In the programming language scheme, nearly every piece of syntax forms can be built by macro.

You may find that the behavior of scheme builtin and and or is a little weird. In this problem, we will have a deeper understanding of them by building our version of and and or

For and, we know that:

• (and) = #t
• (and 1) = 1
• (and x1 x2 x3 ... xn) = #f if there is a xi eval to #f, otherwise (and x1 x2 x3 ... xn) eval to xn.

In fact, (and x1 x2 x3 ... xn) can be transformed to this equivalent form:

; (let ...) is not required here
; when implement (or ...), (let ...) wrap is required

(let ((t x1))
  (if t
      (let ((t x2))
        (if t
            (let ((t x3))
                 ...
            #f))
      #f)))

E.g. (and 1 #t 's) is equivalent to

(let ((t 1))
  (if t
      (let ((t #t))
        (if t
            's ; Note: here we don't need to wrap 's with (if ... )
               ; why ?
            #f))
      #f))

So, we can write this macro to transform and expression:

Note:

1. cs61a scheme doesn't support varargs macro, so we have to put all the operands into a list in our version of and and or. of and (e.g. (and (1 #t 's)))
2. cs61a scheme doesn't allow shadowing of builtin functions, so we have to use another name for our and (my/and).

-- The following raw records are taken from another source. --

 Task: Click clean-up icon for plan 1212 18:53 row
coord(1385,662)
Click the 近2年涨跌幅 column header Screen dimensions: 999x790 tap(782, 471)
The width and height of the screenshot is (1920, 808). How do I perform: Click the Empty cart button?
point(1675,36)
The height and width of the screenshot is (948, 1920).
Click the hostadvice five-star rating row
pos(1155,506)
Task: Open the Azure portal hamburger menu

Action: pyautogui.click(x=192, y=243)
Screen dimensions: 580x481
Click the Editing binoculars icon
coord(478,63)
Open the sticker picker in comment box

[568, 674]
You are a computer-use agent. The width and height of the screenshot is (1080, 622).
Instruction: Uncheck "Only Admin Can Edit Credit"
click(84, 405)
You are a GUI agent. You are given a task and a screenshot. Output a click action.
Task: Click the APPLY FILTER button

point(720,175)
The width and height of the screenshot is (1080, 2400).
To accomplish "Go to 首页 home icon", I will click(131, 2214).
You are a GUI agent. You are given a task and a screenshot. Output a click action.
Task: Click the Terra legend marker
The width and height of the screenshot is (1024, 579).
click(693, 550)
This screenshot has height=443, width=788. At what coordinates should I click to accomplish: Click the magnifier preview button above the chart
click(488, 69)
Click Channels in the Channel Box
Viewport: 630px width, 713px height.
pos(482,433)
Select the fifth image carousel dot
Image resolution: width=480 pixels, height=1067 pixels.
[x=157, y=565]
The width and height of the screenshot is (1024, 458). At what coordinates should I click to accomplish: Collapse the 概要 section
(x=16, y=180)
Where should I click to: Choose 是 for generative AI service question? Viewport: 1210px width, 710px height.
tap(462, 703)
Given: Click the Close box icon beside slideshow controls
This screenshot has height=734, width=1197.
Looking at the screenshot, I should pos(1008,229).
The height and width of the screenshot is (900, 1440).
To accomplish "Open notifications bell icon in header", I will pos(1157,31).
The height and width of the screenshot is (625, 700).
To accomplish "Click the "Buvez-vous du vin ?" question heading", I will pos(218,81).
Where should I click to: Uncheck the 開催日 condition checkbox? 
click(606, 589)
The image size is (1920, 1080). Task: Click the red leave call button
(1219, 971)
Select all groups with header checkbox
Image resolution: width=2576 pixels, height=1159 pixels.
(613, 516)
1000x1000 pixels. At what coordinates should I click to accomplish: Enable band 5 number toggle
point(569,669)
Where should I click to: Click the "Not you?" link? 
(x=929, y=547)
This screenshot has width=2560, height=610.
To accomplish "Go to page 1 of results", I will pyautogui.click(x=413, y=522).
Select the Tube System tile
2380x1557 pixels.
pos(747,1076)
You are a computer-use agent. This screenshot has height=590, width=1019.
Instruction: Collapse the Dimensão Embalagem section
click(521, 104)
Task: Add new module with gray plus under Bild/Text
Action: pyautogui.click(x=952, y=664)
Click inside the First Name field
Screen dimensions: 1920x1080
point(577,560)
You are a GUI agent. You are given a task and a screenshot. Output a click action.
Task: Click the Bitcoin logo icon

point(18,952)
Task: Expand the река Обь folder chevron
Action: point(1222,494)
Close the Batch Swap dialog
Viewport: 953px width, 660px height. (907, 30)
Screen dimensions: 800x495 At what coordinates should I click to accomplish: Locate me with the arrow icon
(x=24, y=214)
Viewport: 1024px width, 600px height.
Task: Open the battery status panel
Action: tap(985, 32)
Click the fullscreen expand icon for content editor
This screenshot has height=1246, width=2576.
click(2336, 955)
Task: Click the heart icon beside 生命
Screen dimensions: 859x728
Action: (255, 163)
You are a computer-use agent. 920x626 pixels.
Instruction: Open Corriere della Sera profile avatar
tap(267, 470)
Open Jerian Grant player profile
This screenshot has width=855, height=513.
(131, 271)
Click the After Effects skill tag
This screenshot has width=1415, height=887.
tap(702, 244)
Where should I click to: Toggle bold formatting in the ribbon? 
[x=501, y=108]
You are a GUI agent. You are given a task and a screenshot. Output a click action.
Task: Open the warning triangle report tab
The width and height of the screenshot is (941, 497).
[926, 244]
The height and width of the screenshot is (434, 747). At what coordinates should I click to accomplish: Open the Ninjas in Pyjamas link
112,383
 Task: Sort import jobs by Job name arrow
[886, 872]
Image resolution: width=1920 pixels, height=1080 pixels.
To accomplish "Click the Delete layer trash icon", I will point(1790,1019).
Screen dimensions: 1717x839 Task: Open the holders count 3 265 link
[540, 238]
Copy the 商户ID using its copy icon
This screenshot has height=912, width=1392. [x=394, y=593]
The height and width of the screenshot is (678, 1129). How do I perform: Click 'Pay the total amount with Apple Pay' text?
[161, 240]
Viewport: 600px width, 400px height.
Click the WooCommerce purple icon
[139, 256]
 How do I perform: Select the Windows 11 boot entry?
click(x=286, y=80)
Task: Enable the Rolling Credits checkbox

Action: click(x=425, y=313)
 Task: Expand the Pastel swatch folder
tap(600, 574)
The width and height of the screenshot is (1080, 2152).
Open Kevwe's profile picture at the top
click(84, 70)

(define-macro (my/and operands)
  (cond 
    ((null? operands) #t)
    ((null? (cdr operands)) (car operands))
    (else
      `(let ((t ,(car operands)))
         (if t
             (my/and ,(cdr operands))
             #f)))))

scm> (my/and ())
#t

scm> (my/and (1 2))
2

scm> (my/and (1 #f 3))
#f

Now, use the same technique to implement my/or, (my/or (x1 x2 x3 ...)) should be equivalent to (or x1 x2 x3 ...)